Not his ankle. Not his hand. Not his hip.
Tagovailoa announced he was leaving Alabama to enter the upcoming 2020 NFL Draft. Any sound logic supports the decision. But sometimes making the best result based on clear cold calculation doesn’t mean you’ve chosen the easy path emotionally. You could tell that Tagovailoa, his head down as his head coach Nick Saban was speaking, was hurting. Just as there seems to be some unexplained magic that coupled his amazing football skills with a certain physical fragility, there is also a big, booming joy about his personality, a big heart that had to be breaking, at least a little bit.
At the core of that was probably the fact Tua had room not for just one family — his parents and his little brother, Taulia — but for two. Alabama football, in three years, has become the other. In a perfect world, there was room for both. But the world isn’t perfect and the one choice that wasn’t available in long weeks of “should I stay or should I go?” reflection was “both.” Tua knew college football would eventually come to an end for him — that doesn’t make it easier when you have to be the one ends it.

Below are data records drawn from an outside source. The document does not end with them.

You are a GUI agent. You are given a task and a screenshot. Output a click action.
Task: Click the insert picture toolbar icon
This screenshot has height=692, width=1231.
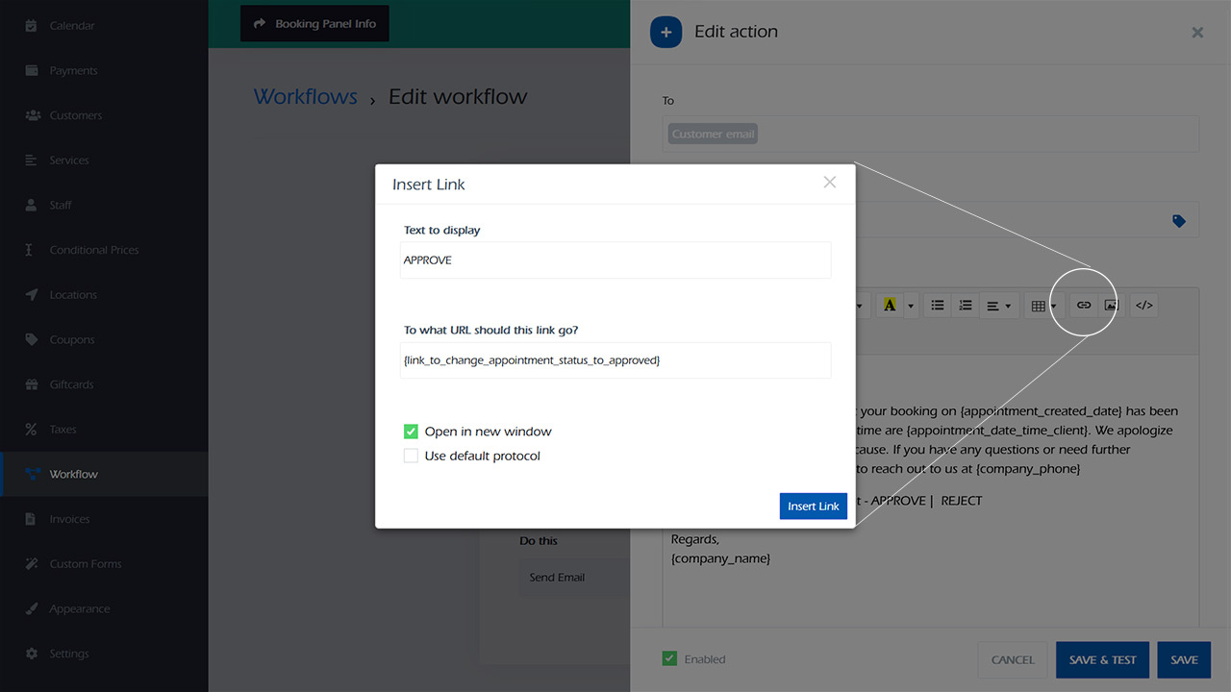(1111, 306)
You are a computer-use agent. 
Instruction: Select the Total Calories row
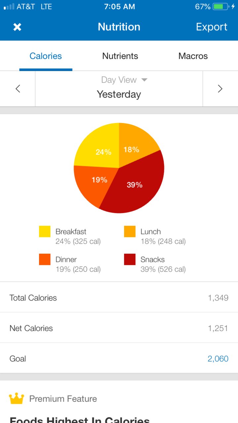point(119,297)
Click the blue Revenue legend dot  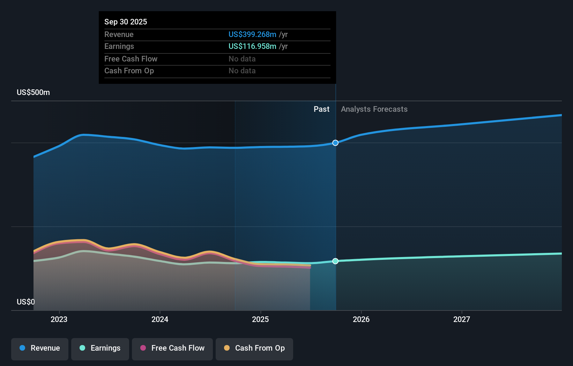(x=22, y=348)
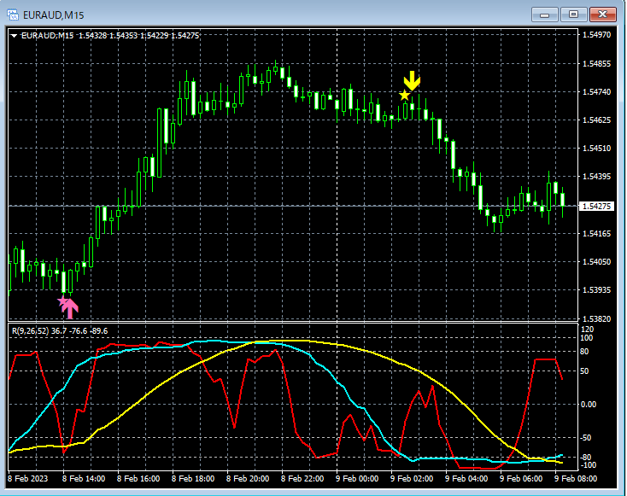Viewport: 627px width, 496px height.
Task: Click the yellow star marker near the top
Action: pyautogui.click(x=404, y=95)
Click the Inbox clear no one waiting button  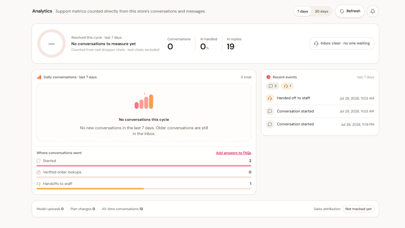tap(342, 44)
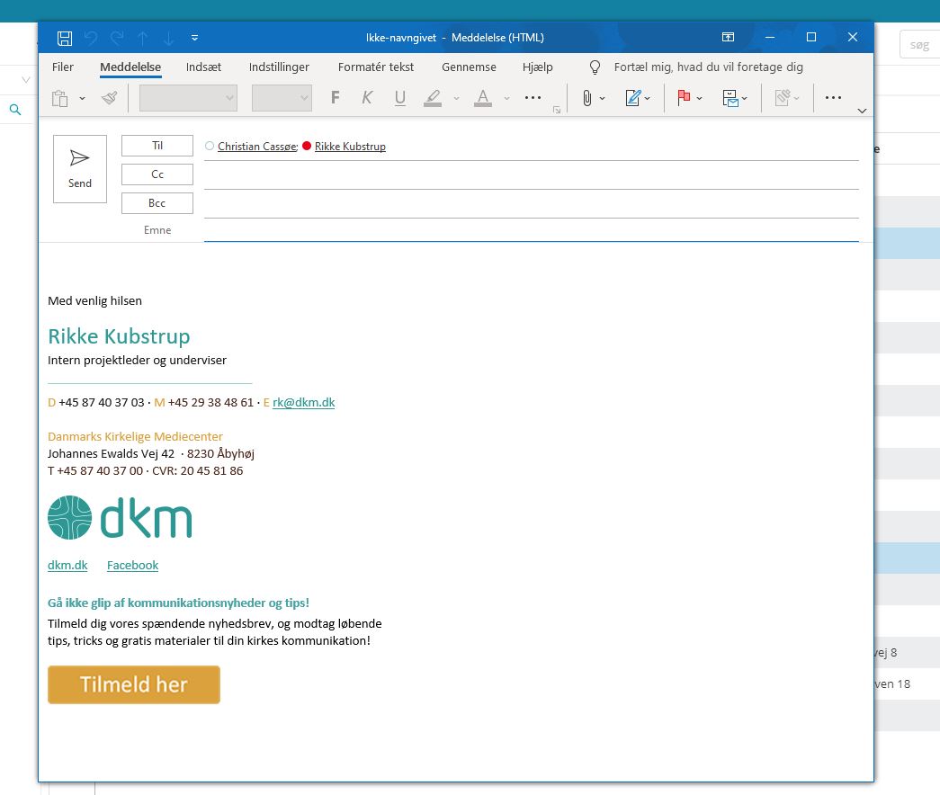Open the font size dropdown
Viewport: 940px width, 795px height.
[282, 98]
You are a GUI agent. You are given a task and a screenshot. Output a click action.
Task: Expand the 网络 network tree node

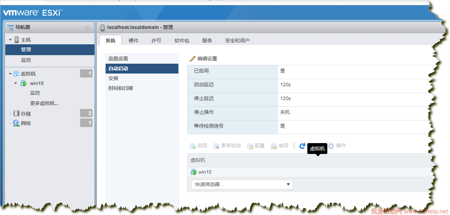[10, 123]
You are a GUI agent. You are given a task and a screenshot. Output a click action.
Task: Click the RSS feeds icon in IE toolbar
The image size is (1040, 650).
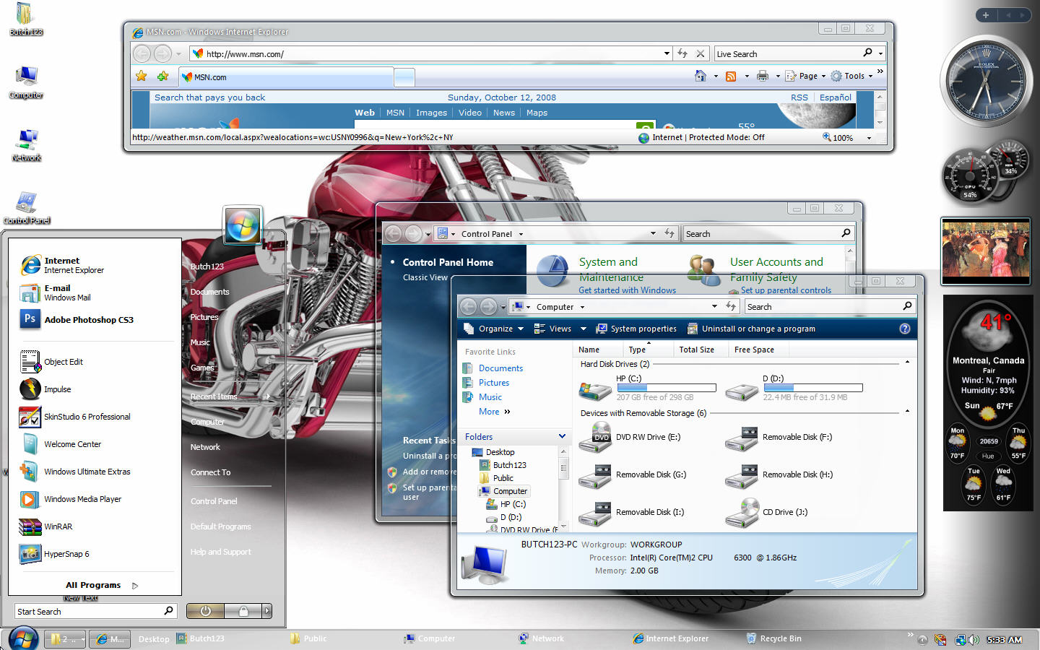(x=731, y=76)
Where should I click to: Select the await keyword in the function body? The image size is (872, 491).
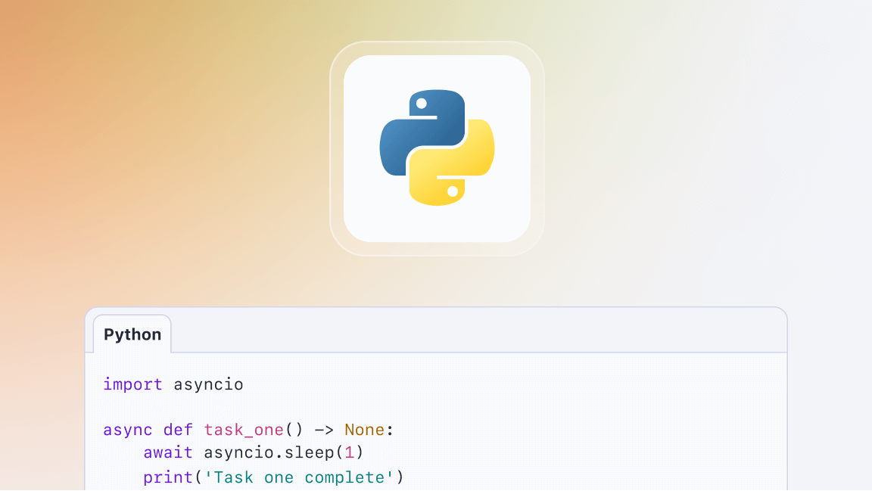point(168,452)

There were risks involved either way but Tua is gambling on a pretty sure thing: the NFL’s insatiable thirst for that magical franchise quarterback. Some teams might not have been willing to take a chance in the first round of the draft, but all 32? There is bound to be one. Quite probably, there is more than one. That means competition, and when NFL teams start competing for quarterbacks, that’s when NFL general managers get nervous that (a.) they will pass on the next superstar and (b.) someone else won’t. So unless some unexpected medical event happens in the next three months, Tua’s draft status will be solid. Is there risk? There is always some risk. But the highest-risk proposition on the board, for Tua and for Alabama, was a return to school coupled with another injury.
As Tua said, any path to the future comes down to faith — in his case, that’s both religious faith and a feeling that things are ultimately going to turn out well. There’s also another element: the faith that the people who have loved him and supported him for three years will understand. They should.
With all that in place, Tua’s decision was the right one.
There is a coda to this, though. When Tua hurt his hand, his ankle, his hip, the physical pain was his and the challenge to rehabilitate from those injuries could only be handled alone — with great medical and rehab support, of course, but with his own drive healing his own body.
Monday was different. This pain was shared by Alabama fans. For all the cynical notions out there that the Alabama program and its supporters wanted Tua back so they could “win more games” in the big-business, watch-the-scoreboard world, there was more to it than that. There was a different thrill in watching him play. Alabama has won, and won, and won over the years and will win more in the future, but not this particular way, with flair and panache that hasn’t been seen since Namath and Stabler, playing in times so different that it was almost a different sport. The years will go on. There will be great quarterbacks. But there will not be anything quite like Tua: appreciated as a player but loved like a brother or a son.
His heart was clearly aching on Monday, even as he chose what was best for his family. But so were thousands and thousands more, people who now realize that “aloha” has two meanings, “hello” and “goodbye” and that one career cannot have only one.
Aloha to Tua. And mahalo. Thank you for those three years.